Thursday, September 16, 2010

I Want To See More Measurements Before Deciding What This Means

Was a radio tuning myth debunked during last Friday’s web presentation by Astral on the first full currency year of PPM results in Canada?

Summer, it seems, isn’t the write-off we all thought it was. With PPM comes a new measure over one full year of radio tuning across the four seasons – in Vancouver, Edmonton, Calgary, Toronto and Montreal.

In Toronto, consistency for 18-54s across all seasons.


Edmonton tuning dropped in winter, then picked up in spring and increases were found in summer.

Vancouver had consistency in fall, winter and spring with a 9% tuning hours drop in summer.

Calgary saw highest tuning in fall while winter and spring were flat and summer was up 6%.

In Montreal, spring and summer were up slightly compared to fall and winter.

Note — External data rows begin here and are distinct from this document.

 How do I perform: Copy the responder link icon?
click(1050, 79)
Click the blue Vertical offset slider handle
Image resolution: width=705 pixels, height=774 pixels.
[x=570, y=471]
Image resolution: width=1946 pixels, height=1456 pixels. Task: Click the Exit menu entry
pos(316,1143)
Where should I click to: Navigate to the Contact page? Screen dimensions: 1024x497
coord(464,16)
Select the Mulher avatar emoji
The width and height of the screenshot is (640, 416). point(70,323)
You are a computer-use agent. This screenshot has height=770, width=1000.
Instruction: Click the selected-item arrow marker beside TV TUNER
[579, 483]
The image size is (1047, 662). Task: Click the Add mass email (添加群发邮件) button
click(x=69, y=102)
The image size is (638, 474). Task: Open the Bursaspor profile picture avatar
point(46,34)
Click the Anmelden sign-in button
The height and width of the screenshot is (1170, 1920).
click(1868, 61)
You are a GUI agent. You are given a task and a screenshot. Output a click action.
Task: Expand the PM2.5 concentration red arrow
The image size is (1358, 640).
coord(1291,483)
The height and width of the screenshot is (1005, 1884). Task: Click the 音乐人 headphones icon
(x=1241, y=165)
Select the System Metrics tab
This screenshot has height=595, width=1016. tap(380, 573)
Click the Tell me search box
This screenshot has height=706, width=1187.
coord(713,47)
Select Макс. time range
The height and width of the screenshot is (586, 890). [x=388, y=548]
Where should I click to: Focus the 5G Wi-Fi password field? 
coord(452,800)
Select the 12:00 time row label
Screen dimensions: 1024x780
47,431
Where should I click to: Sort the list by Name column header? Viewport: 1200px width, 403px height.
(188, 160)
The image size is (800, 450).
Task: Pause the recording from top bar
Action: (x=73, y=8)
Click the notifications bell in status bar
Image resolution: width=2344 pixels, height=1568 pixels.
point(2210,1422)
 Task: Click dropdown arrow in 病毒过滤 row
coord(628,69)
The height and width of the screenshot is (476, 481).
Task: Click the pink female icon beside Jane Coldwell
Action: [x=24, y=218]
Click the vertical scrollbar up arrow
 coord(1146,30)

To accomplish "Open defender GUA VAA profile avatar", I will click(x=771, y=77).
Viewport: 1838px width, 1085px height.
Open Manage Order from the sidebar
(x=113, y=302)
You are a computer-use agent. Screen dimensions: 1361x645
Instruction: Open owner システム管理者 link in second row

My first take: since the measure is now 6+ and not 12+ as is the case in diary ratings, the impact of family vacations and children and teen radio use during summer months and the lack of it during the periods when students are in school could be distorting adult "away from home" listening estimates.

Or, are we just looking at variations in the statistical reliability of five different panel samples and nothing real at all?

Jim Seiler invented diary measurement of broadcasting in 1949 and was fond of reminding his clients for many years "don't believe anything in Arbitron until you see it three times."

That is why I am hoping ARB, which will have 43 PPM markets online by the end of the year will start tracking the seasonality of total persons using radio too, so that we don't have to wait three more years to find out if the Astral researchers have spotted a meaningful trend or just sample wobbles which will be totally different in another year.